When we are true to that hope we are virtuous - morally admirable, commendable, excellent. And when we promote despair, sowing the seeds of distrust among friends, yearning for proof that the tragedies of the past are returning to the present, moaning yeivoshu atzmoteinu v'avda tikvateinu, then we are reprehensible, condemnable, degenerate. Then we are morally corrupt. Then we are embracing vice.

So I mentioned all those famous old philosophers, quoted texts from three different times in history, and spoke a little Hebrew so that I can at least pretend to have earned my DD degree. But I want to conclude with a message you won't get from Schopenhauer, Aristotle or any of those K Street lawyers.

I can't talk you into faith, nor do I want to do so. I can't download sufficient knowledge for myself, so I certainly can't do so for you.
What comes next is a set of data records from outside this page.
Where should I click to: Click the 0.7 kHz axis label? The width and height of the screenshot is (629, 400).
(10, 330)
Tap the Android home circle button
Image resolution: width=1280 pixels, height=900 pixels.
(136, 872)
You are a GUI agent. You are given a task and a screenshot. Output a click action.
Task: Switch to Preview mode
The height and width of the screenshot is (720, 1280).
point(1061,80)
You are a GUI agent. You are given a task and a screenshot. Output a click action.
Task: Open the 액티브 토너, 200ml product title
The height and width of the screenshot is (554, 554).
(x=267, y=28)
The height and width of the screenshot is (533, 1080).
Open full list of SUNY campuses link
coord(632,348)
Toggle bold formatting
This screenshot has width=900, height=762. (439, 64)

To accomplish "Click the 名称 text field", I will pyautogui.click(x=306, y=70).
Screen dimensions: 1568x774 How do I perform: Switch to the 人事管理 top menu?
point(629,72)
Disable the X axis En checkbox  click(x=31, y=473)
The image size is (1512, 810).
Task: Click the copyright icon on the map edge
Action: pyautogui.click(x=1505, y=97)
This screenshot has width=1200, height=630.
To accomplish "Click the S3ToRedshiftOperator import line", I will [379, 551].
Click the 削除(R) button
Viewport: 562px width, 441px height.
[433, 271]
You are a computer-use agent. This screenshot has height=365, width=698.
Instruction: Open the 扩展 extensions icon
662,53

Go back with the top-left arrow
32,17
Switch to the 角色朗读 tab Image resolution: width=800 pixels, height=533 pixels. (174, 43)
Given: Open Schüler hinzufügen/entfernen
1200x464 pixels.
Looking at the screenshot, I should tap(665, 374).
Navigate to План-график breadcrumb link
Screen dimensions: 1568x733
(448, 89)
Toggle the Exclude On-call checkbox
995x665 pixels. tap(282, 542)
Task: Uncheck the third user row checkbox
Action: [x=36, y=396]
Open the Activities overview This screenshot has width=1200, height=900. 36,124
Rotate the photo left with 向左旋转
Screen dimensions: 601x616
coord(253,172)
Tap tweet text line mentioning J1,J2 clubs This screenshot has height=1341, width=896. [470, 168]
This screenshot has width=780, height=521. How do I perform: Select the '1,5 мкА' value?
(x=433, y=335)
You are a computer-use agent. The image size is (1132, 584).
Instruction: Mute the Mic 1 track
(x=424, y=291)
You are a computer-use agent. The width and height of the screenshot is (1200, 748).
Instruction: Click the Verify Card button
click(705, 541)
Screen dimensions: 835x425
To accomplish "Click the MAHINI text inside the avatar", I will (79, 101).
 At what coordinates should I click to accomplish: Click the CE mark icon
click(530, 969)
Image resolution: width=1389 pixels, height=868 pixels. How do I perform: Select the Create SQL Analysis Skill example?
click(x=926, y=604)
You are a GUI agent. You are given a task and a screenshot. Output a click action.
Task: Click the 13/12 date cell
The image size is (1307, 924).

My desire, my goal, my effort today is for you to be admirable, commendable, excellent by keeping three things in mind.

Kavei el H', chazak v'ya'ametz libekha v'kavei el H' ; "Hope in God, be strong and of good courage by hoping in God." By whatever name you call God or reject God, strengthen yourself against despair.

Al kein n'kaveh, "we therefore hope." Whatever blessing is ours is ours to share. The wisdom and success that has sustained us for thousands of years can do the same for others. Only by offering what we value to the world can we realize our mission.

Od lo avda tikvateinu, "our hope is not yet lost." Whether the thousand in this sanctuary or the millions who have realized the promise of Israel, we will never abandon our hope.

Not the hope that is a wish. Not the hope that is a fantasy. Not the hope that is a dream. Not the hope that is a campaign slogan. Not a confectioner's hope. Rather, hope that is the expectation that things will get better. Hope that is our sense of partnership with God in realizing a world of God's intentions and truths.

This world will be a better place and so will each of us if we claim as our legacy and our practice our standard of moral excellence: the virtue of hope.